While Akin et al. conclude in this meta-analysis that atherosclerotic risk factors were not associated with well-developed collateral vessels, it has been shown in animal studies that mice highly susceptible to atherosclerosis are also good collateral vessel formers and vice versa. Genetic heterogeneity resulting in phenotypic differences in the collateral network in mice has also been seen in patients with insufficient vs. sufficient collateral vessels, emphasising that genetic predispositions contribute to collateral vessel growth. Several clinical trials were initiated to elucidate such genetic heterogeneity in CAD patients by transcriptional profiling of peripheral blood monocytes. In these trials patients with good and bad collateral circulation were distinguished according to CFIp measurements. Based on these studies, patients with insufficient collateral vascular network were shown to have elevated activation of inhibitory pathways as well as less responsive monocytes. These inhibitory pathways were identified based on increased interferon-β and galectin-2 mRNA expression in peripheral blood monocytes [5, 6]. In addition, a distinct genetic polymorphism was associated with patients with insufficient collateral vessels [6]. These recent studies emphasise the relevance of a reversed bench-to-bedside approach for identifying novel targets for therapeutic arteriogenesis.

The change in conventional thinking surrounding arteriogenesis research is the method of augmenting therapeutic collateral vessel growth and methods to monitor such progression. Previous studies focused on identifying compounds that stimulate and enhance monocyte/macrophage function. Nonetheless, based on the identification of genetic predispositions characterised by inhibitory pathways in patients with poor collateral vessels, it may be more beneficial to block such inhibitory pathways as they hinder arteriogenesis. It is hoped that this will directly result in collateral vessel growth stimulation. New developments in microRNA research have potentially opened new avenues for modulating gene activity, as miRNA modulate gene expression by means of translational suppression or degradation of respective mRNA targets.

Finally, new avenues for collateral vessel growth also require sufficient means of collateral vessel detection. As described, angiographic methods alone are insufficient and provide an inaccurate representation of the collateral network. Invasive measurements such as CFIp are the gold standard in quantifying functional capacity of collateral vessels. Nonetheless, new methods for non-invasive diagnostic imaging techniques are emerging for identification of collateral vessels in CTO patients [4]. Recent advancements have introduced hybrid diagnostic imaging modalities and molecular imaging, resulting in improved sensitivity and spatial resolution.

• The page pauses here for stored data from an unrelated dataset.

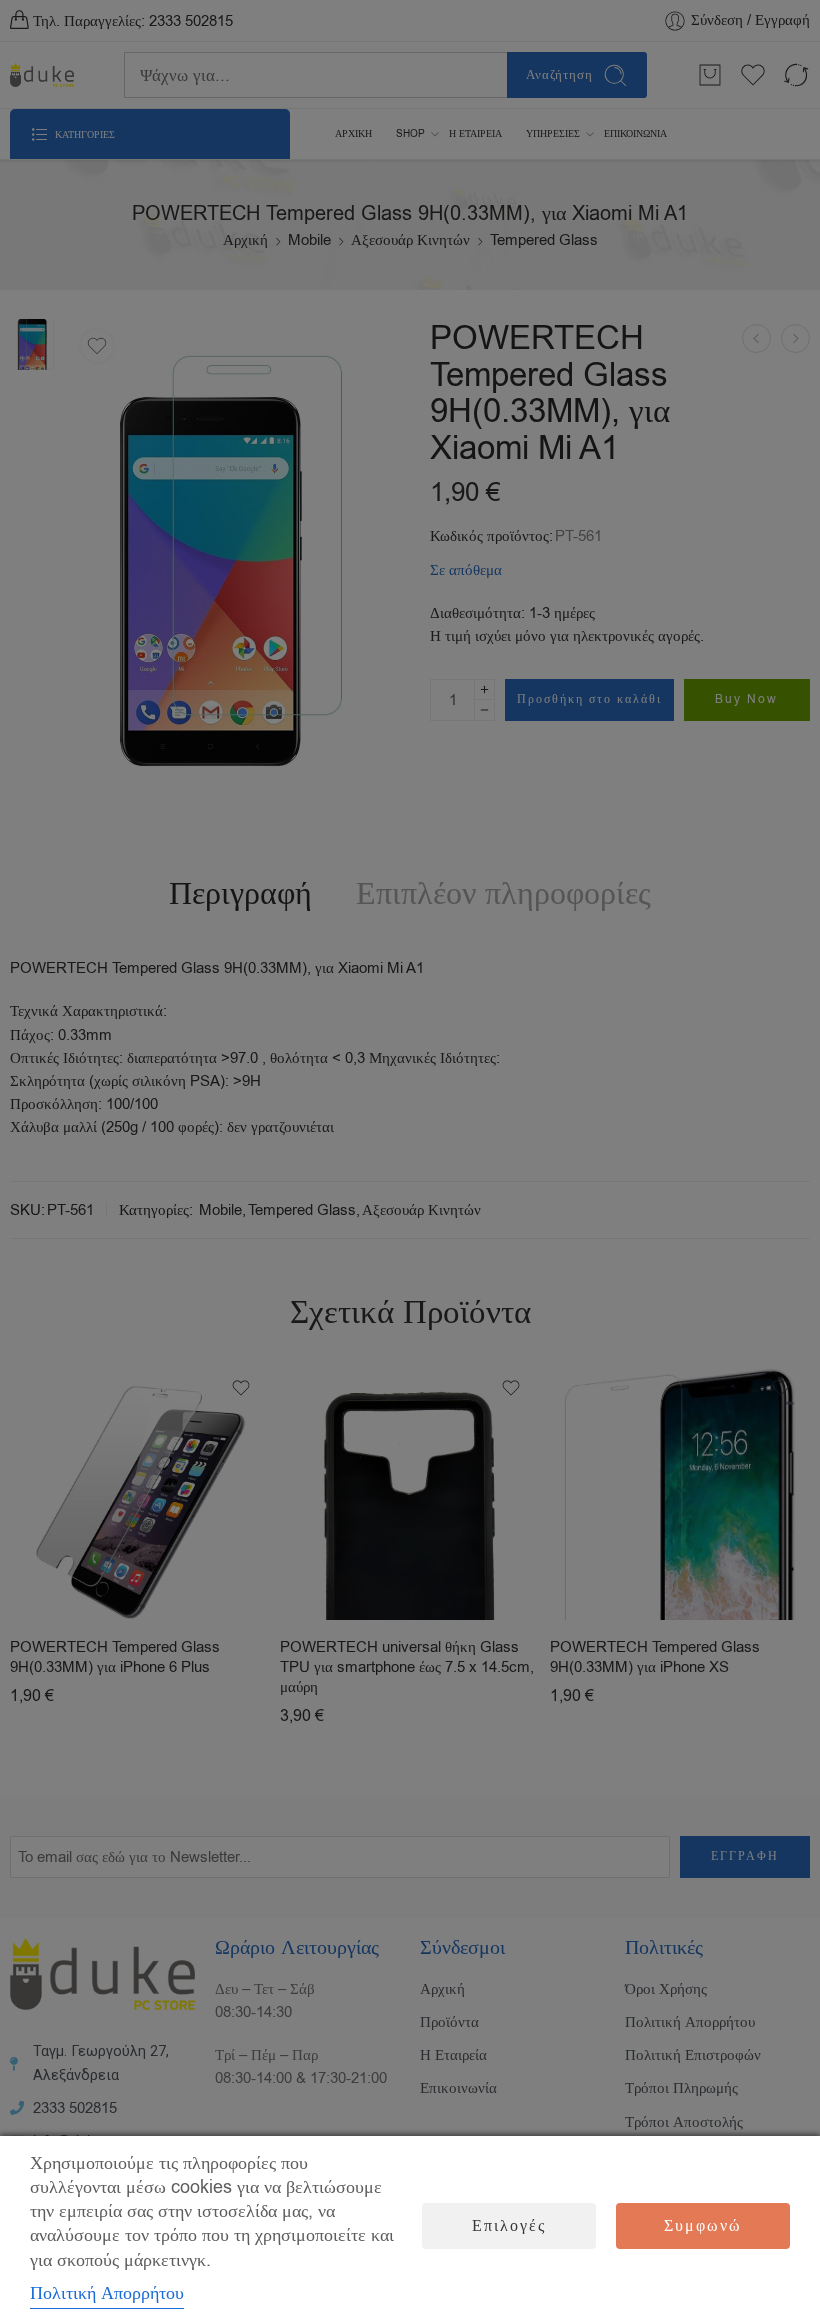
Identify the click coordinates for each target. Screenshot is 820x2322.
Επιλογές (509, 2226)
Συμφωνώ (703, 2226)
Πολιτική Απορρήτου (107, 2293)
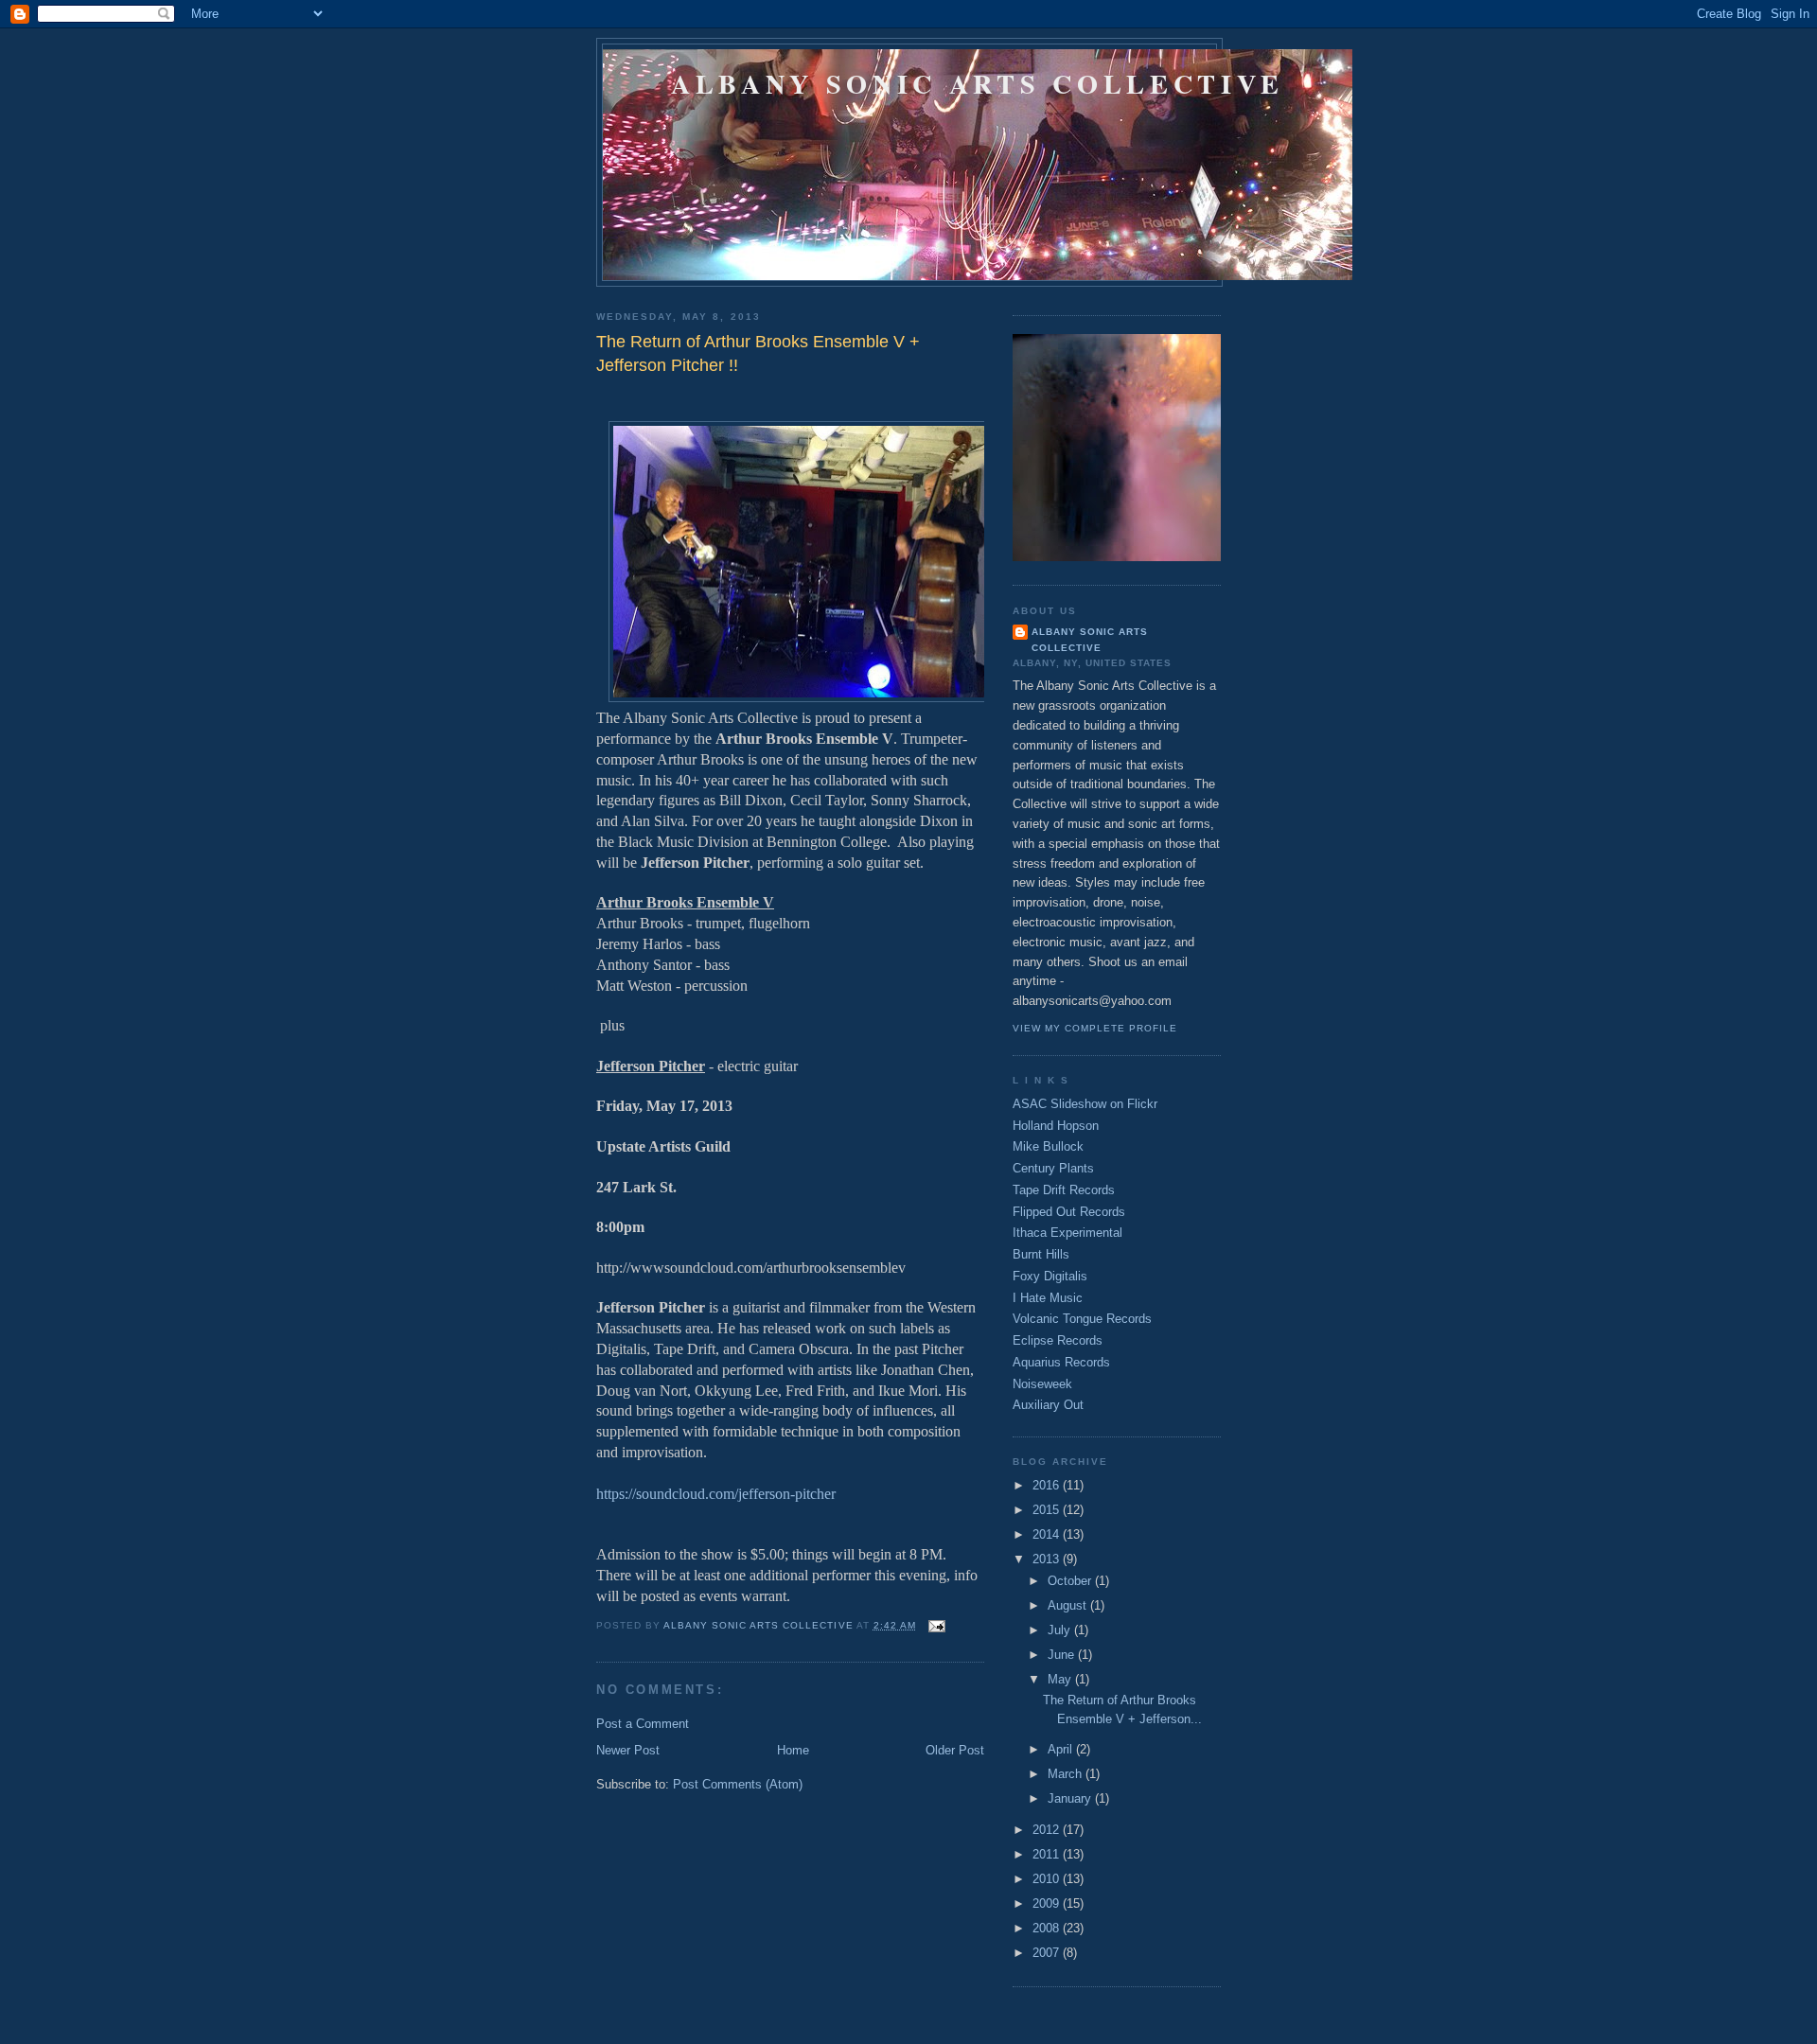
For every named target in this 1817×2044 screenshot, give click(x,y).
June (1063, 1655)
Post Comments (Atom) (738, 1784)
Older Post (955, 1750)
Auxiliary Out (1048, 1405)
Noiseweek (1042, 1384)
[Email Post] (936, 1625)
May (1061, 1679)
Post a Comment (642, 1724)
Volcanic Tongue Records (1082, 1319)
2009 (1047, 1903)
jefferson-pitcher (716, 1494)
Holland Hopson (1056, 1126)
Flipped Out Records (1069, 1212)
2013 (1047, 1559)
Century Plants (1053, 1168)
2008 (1047, 1928)
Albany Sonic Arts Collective (977, 83)
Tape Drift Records (1064, 1190)
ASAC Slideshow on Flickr (1085, 1104)
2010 (1047, 1879)
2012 (1047, 1830)
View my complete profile (1095, 1028)
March (1066, 1774)
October (1071, 1581)
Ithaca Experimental (1067, 1232)
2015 (1047, 1510)
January (1071, 1798)
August (1069, 1605)
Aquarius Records (1061, 1362)
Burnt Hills (1041, 1254)
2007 (1047, 1953)
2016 (1047, 1485)
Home (793, 1750)
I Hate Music (1048, 1298)
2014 (1047, 1534)
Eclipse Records (1058, 1340)
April (1062, 1749)
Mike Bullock (1048, 1146)
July (1061, 1630)
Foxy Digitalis (1050, 1276)
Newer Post (628, 1750)
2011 (1047, 1854)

By exploiting multiple techniques with the use of agents that target the innate factors impeding collateral vessel development in CAD patients, therapeutic arteriogenesis may one day be realised. Although the discussion on functional significance and therapeutic potential of a well-developed collateral network is revisited from time to time, uniform means of collateral vessel detection and quantification are imperative and equally important as the methods of promoting arteriogenesis.